Luis Alberto n’a pas connu son grand-père Frederico. Il garde une grande fierté de ses actions en faveur du Portugal, lorsqu’il est en Angola, à la frontière avec la Namibie, en guerre contre les Allemands. Aussi lorsqu’il prend part à la défense de la République en 1919 lors de la révolte de Santarém. Frederico décède dans les années 40, entouré de sa famille aimante, qui l’a toujours considéré comme un «héros».

Jonathan est l’arrière-petit-neveu de Frederico, frère de son arrière-grand-mère Beatriz Fonseca Rosado Almeida Pinheiro. Il vit au Brésil comme la majorité des descendants de Frederico. Au cours des années 1950-60, la famille déménage en Angola ou au Brésil, à la recherche de meilleures opportunités de vie et pour fuir Salazar.

Jonathan aime l’histoire et raconte sa fascination pour celle de Frederico, de son procès, de ses persécutions. Il persévère dans la recherche de la vérité, malgré la volonté de silence et la peur familiale concernant son enquête. L’histoire qu’il a entendue, le long emprisonnement de Frederico sans jugement, le procès «des années après» qui le disculpe des accusations de falsification de documents, tout est prouvé ou peut l’être. Aujourd’hui encore, ses proches ont peur des conséquences de ces révélations liées à la dictature militaire. Il leur rappelle que tout le monde est mort et qu’aujourd’hui les livres sont nombreux pour raconter l’évasion du prisonnier politique António Maria da Silva, Ministre portugais après-guerre. Evasion à laquelle a participé Almeida Pinheiro alors emprisonné.
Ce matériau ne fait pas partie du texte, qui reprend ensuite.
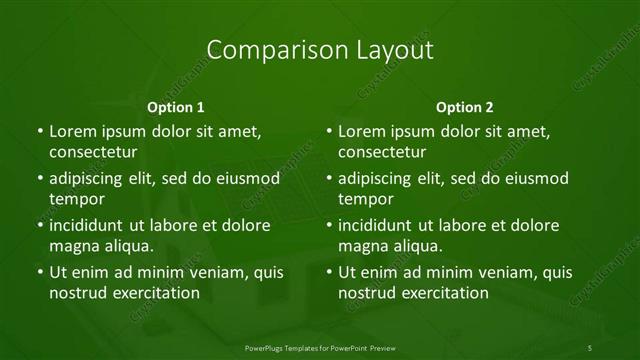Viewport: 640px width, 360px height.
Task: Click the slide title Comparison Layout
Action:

Quelques mots concernant cette évasion: Frederico et d’autres prisonniers, construisent un tunnel. Tous les jours, après l’école, les enfants de la famille de Frederico, sous prétexte de la visite aux prisonniers, remplissent leurs sacs de sable et aident à la construction du tunnel. En 1927 le tunnel prêt, le fils aîné de Frederico attend la nuit dans un bateau sur la rivière et le Ministre s’évade. L’histoire familiale raconte que Frederico ne veut pas s’enfuir avec António Maria da Silva, voulant être jugé en bonne et due forme, «car innocent» et acquitté.

 

Une histoire familiale lourde de ressentiments, livrée des décennies plus tard, merci à Luis Almeida Pinheiro et Jonathan Machado pour la diffusion des photos et documents familiaux.

 

Sources:

(1) Archives historiques militaires portugaises (AHM).

(2) Ecole militaire de pilotage de Juvisy – Port Aviation sur le site albindenis: http://albindenis.free.fr/Site_escadrille/Ecoles_Juvisy.htm

(3) Vitorino Henriques Godinho sur LusoJornal: https://lusojornal.com/lille-ville-portugaise-le-temps-dune-journee-doctobre-1920/

(4) La presse française après-guerre, Bibliothèque nationale de France Gallica.

(5) Maximiliano Cordes Cabedo sur LusoJornal: https://lusojornal.com/i-guerre-mondiale-le-suicide-de-maximiliano-cordes-cabedo-au-grand-hotel-du-bresil-et-du-portugal-a-paris/

 

Pour ceux qui souhaitent approfondir l’histoire politico-militaire au Portugal, voir les mots-clés en ligne «La Révolte de Santarém», «Les débats parlementaires», «Les Diaros de Lisboa». L’évasion du Ministre est racontée dans l’illustration portugaise.